Extinct genus of dinosaurs

Xianshanosaurus (岘山龙 (xiànshānlóng)) is a genus of sauropod dinosaur from the Early Cretaceous (Aptian-Albian) of the Ruyang Basin in Henan Province, China. Its type and only species is Xianshanosaurus shijiagouensis. It was described in 2009 by a team of paleontologists led by Lü Junchang. Xianshanosaurus may be a titanosaur, and Daxiatitan may be its closest relative, but its evolutionary relationships remain controversial.

==Taxonomy==

Xianshanosaurus and its type species X. shijiagouensis were named by Lü Junchang, Xu Li, Jiang Xiaojun, Jia Songhai, Li Ming, Yuan Chongxi, Zhang Xingliao, and Ji Qiang in 2009. The type specimen, accessioned in the Henan Geological Museum, is a partial skeleton of an immature individual that consists of ten caudal vertebrae, a coracoid, a femur, and several ribs. The genus name refers to Xian Mountain (岘山 (xiànshān)), located near where the holotype was found.

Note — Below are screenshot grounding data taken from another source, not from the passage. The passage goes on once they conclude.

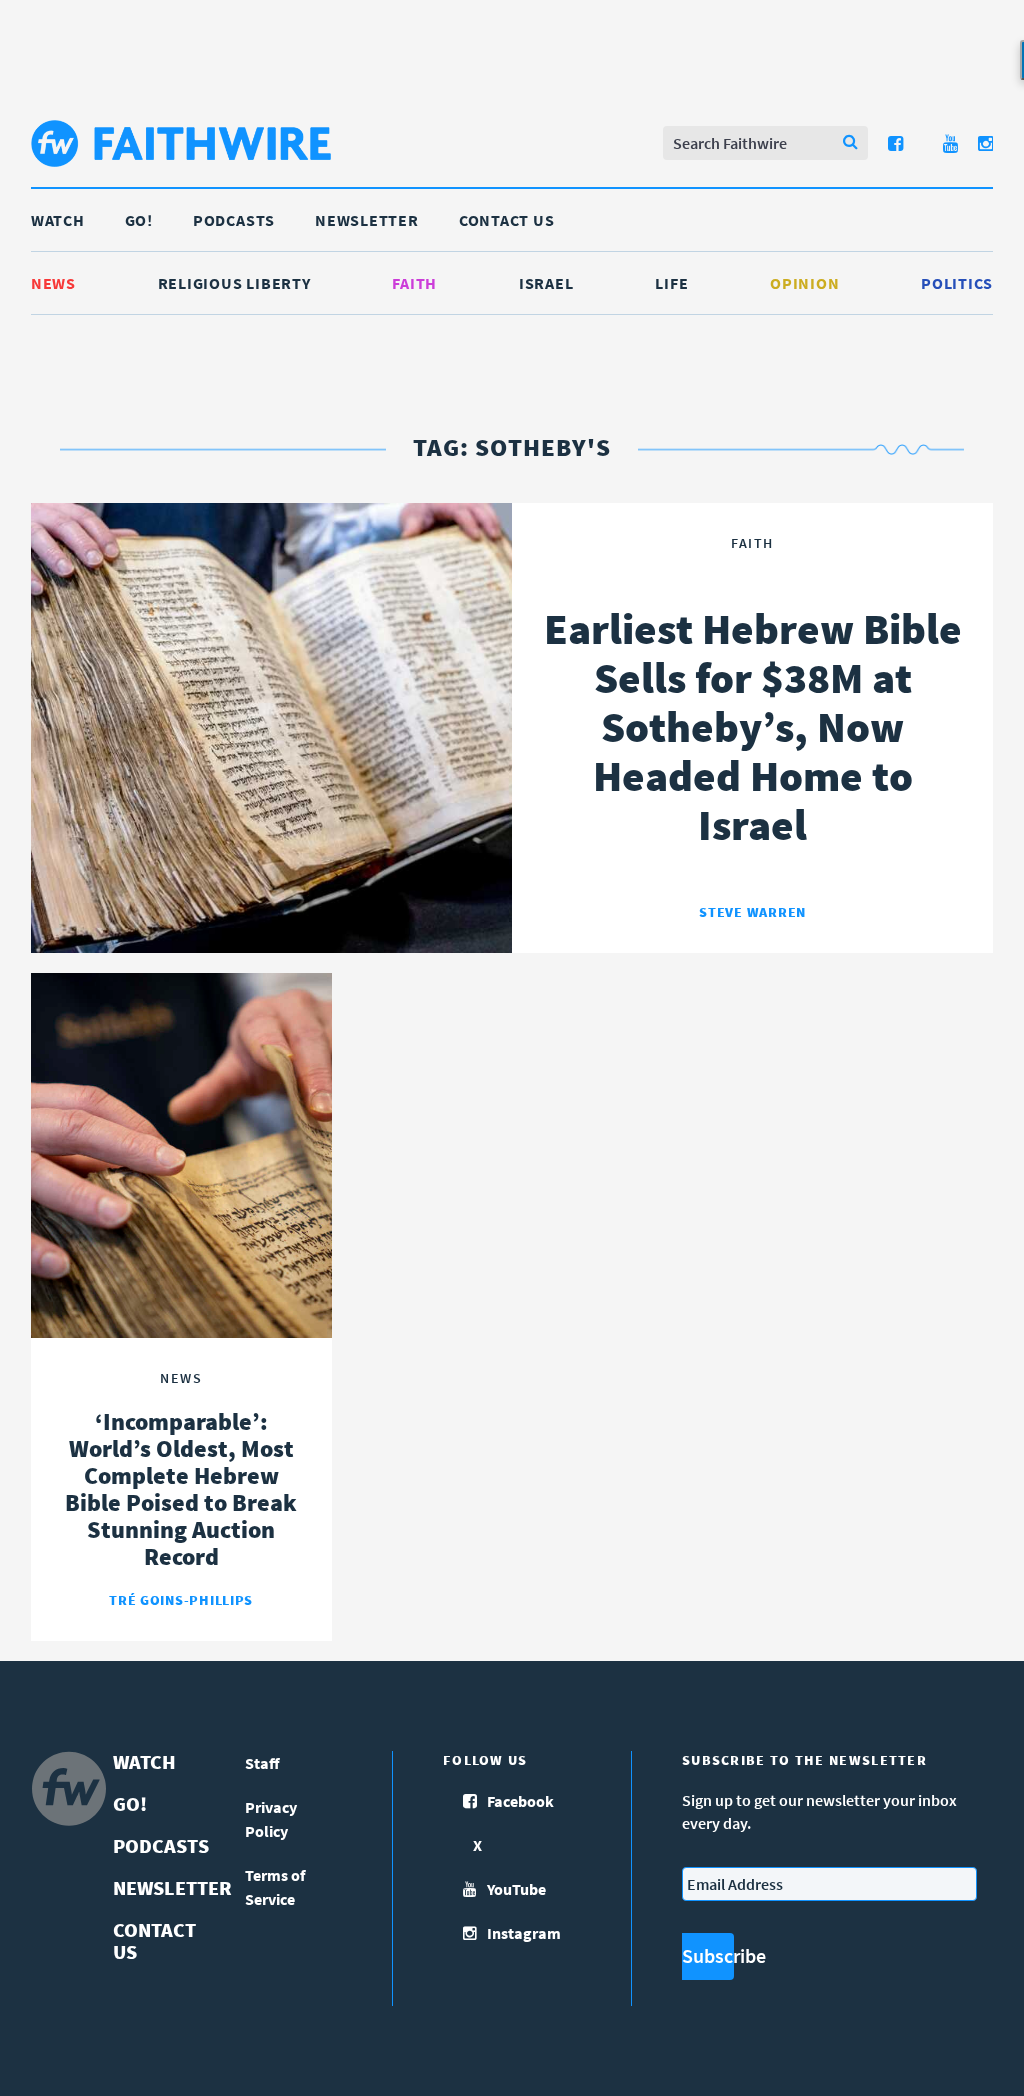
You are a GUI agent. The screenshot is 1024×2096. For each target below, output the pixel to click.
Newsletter (367, 220)
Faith (414, 283)
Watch (58, 220)
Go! (139, 220)
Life (671, 283)
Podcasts (234, 220)
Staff (262, 1763)
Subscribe (708, 1955)
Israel (546, 283)
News (53, 283)
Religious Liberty (234, 283)
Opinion (804, 283)
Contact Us (507, 220)
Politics (957, 283)
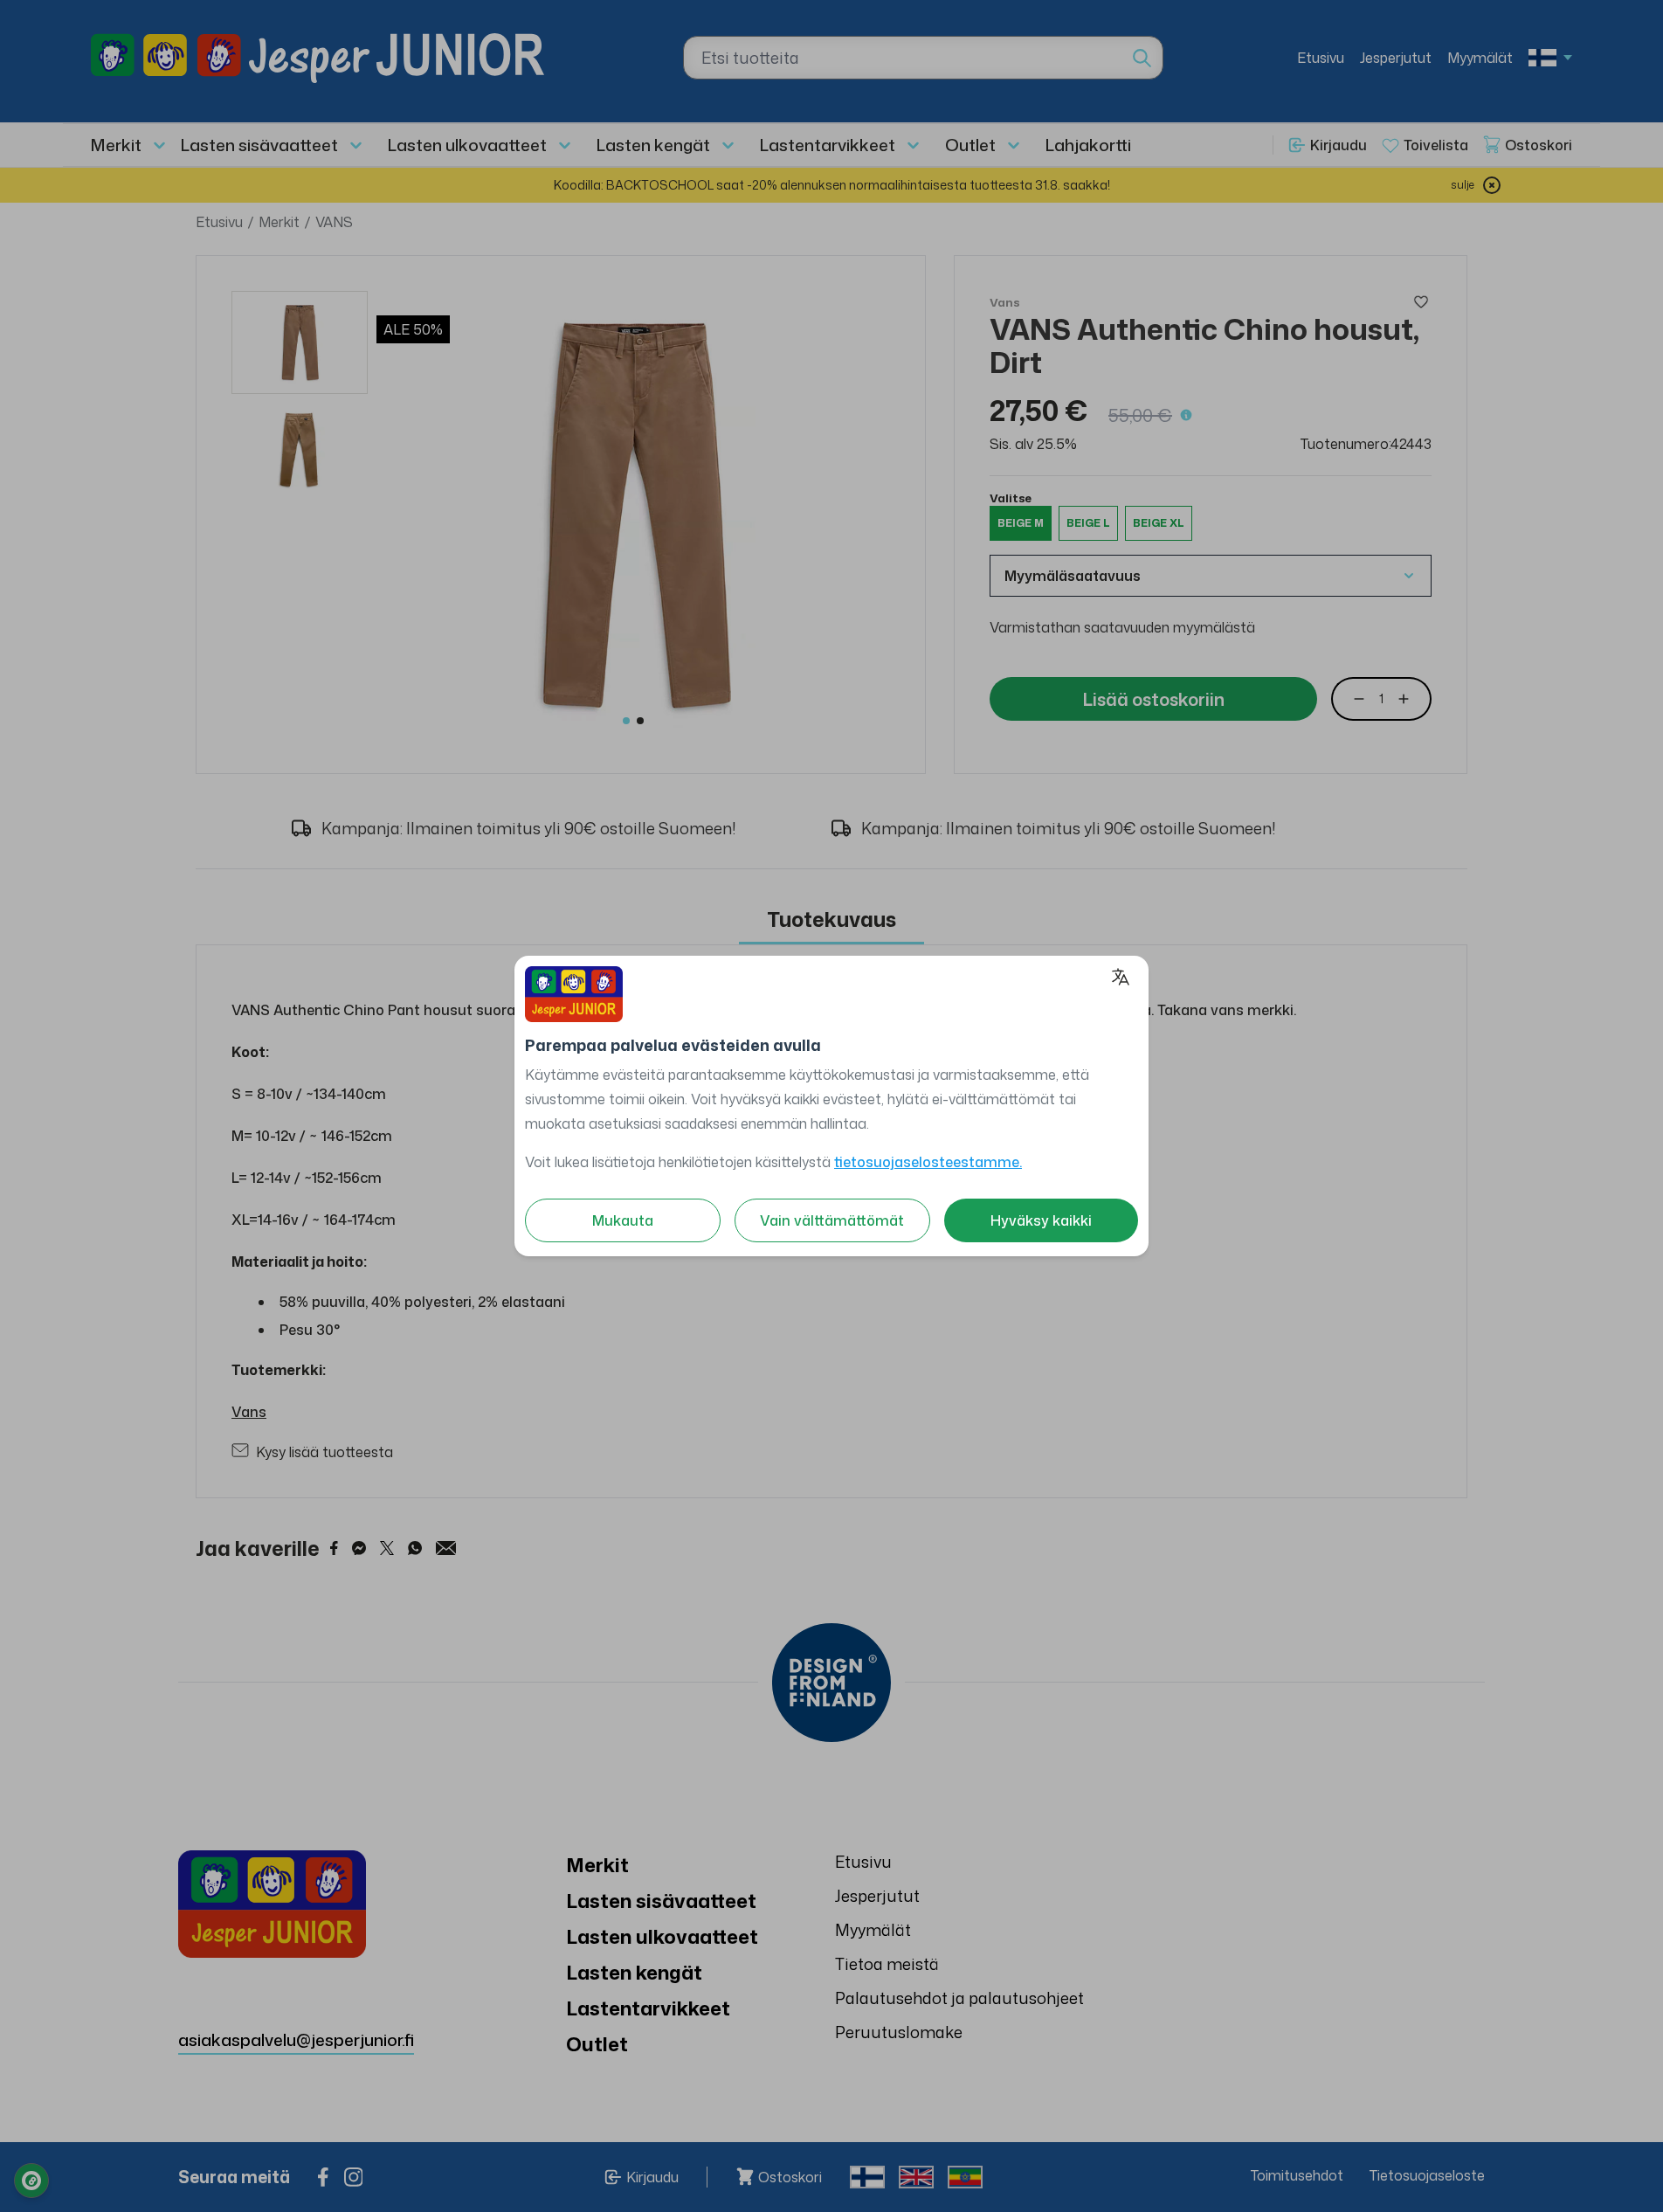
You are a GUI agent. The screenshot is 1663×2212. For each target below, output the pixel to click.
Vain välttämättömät (832, 1220)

===Phylogenetic relationships===

When Xianshanosaurus was first described, its discoverers noted that it had an unusual mixture of characteristics of titanosaurs and non-titanosaurian sauropods, and classified it as an indeterminate neosauropod. In 2011, Philip Mannion and Jorge Calvo tentatively considered it a titanosaur, and in 2012, Michael D'Emic interpreted it as a lithostrotian titanosaur.

Studies that have included Xianshanosaurus in phylogenetic analyses have regarded it as an unstable taxon. In several studies, it has been recovered as a titanosaur either close to or within Lithostrotia, with Daxiatitan sometimes recovered as its sister taxon. In contrast, Andrew Moore and colleagues found it to be highly unstable, potentially belonging to Titanosauria, Turiasauria, or Euhelopodidae. In the third case, in which Euhelopodidae was recovered as a non-neosauropod clade equivalent to Mamenchisauridae, Moore et al. recovered Daxiatitan as the sister taxon of Xianshanosaurus.

==Description==

Xianshanosaurus was a large sauropod, but significantly smaller than its contemporaries Ruyangosaurus and Huanghetitan. The teeth are spoon-shaped and lack denticles, similar to those of Euhelopus, and had a distinct ridge on their lingual surface (the side facing the tongue). The caudal vertebrae are procoelous, a feature characteristic of titanosaurs, in which the vertebrae have strongly concave anterior faces and strongly convex posterior faces forming ball-and-socket articulations between the vertebrae. The caudal ribs are slightly curved forward. Unlike titanosaurs, the dorsal ribs do not have pneumatic openings and the haemal arches have a closed canal.

==Habitat==
Xianshanosaurus shared its habitat with Ruyangosaurus, "Huanghetitan" ruyangensis, Yunmenglong, Luoyanggia, and Zhongyuansaurus. The Haoling Formation was initially thought to be Cenomanian in age, but is now considered Aptian-Albian.